Taking the plunge in brisky Florida waters

By JOHN LORSON Columnist Published:

The folks from Quebec hit the water first. It's not that it was a race or anything; it's just that I had seen them on the highway paralleling our southward pace, then later on the bridge crossing the Halifax River to Daytona Beach. A family similar in size and configuration to my own, it seemed obvious they had the same sort of holiday in mind. And it had appeared they may have been a bit more seasoned in the art of family travel than my entourage; they already had their sun hats and oversized shades on as they zipped past on the final stretch toward the Atlantic. (I'd even be willing to bet a handful of loonies and toonies they had their swim suits on, too, when they checked into the very same hotel just moments ahead of us.)
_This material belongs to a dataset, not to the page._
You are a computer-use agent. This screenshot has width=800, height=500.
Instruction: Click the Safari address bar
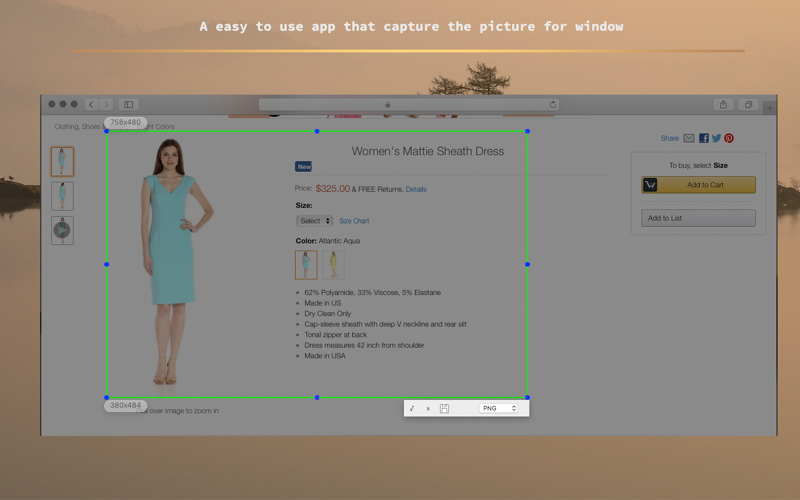click(409, 105)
Now, here we all stood, pale clusters, if liberated snow birds, breathing in the sea breeze and basking in temperatures we'd have to wait another five months for at home. It wasn't a matter of if we'd be hitting the waves, it was merely a matter of when -- and for how long.

The Florida warmth was a bit deceiving that first afternoon. It was a magnificent 65 degrees upon our arrival and for all we knew it was summertime all year round there on the golden shore.

What seemed a bit mysterious to all of us was that all along the seemingly endless stretch of beach only a tiny handful of folks were actually in the water. We assumed the locals were all caught up in the hustle and bustle of shopping in the last few days before Christmas and therefore too busy to swim, surf or lay about in the sun. I heaped this assumption upon the one I had made when I was able to book a room just days before our arrival at half the normal price: Everyone else in the world is headed to their mother-in-law's for the holidays so there's a huge surplus of ocean-view hotel rooms available for folks like me who are fleeing such gatherings!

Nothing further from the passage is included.